Clasista, sordo e inútil


"Para terminar con la sequía y traer la lluvia, las mujeres y las muchachas de la aldea de Bloska, solían ir desnudas por la noche hasta los límites del pueblo y allí arrojaban agua en la tierra". Esto lo narra James Frazer en La rama dorada.


Tuvimos largas temporadas de sequía. Las nubes vagabundas simplemente se declaraban en huelga. Nuestros porotos y mazorcas se iban secando a poco de crecer. Hacíamos lo posible acarreando agua en baldes, pero nuestro esfuerzo era insignificante ante la magnitud del campo. Hasta los espantapájaros parecían aburrirse.

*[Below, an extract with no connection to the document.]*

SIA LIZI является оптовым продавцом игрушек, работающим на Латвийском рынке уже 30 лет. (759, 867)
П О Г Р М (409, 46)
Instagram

Pocos plumíferos llegaban a burlarse a esa tierra baldía.

El jardín de mamá se volvía amarillo. Las plantas que sobrevivían con el rocío matinal, morían de una paliza solar en las tardes. Las gallinas se guarecían bajo los arbustos con sus picos y alas abiertas y no paraban de beber en los pocillos que les repartíamos por los patios.

Veía a papá preocupado. Sorbía su café de trigo en silencio mirando el fogón. Luego, al acostarnos, él volvía a encender un par de velas junto a las tinajas donde guardábamos el trigo y pedía a sus antepasados que intercedieran por la lluvia. En mitad del sembradío hincaba cada año una tosca cruz de palque que supuestamente protegería nuestra escasa riqueza.

A pesar de no llover, nuestras siembras podrían haber rebosado de vigor, pues corrían caudalosos manantiales junto al camino público y en los campos aledaños, pero los dueños de esos manantiales no compartían el agua ni aunque les pagaran.

Por mi parte, miraba el cielo con tanta rabia como impotencia. Sabía ya entonces que no había a quien pedirle nada, que desear un cambio climático no bastaba, que los campesinos ricos eran unos egoístas hijos de puta, y que Dios, de existir, era un cabrón indolente, clasista, sordo e inútil.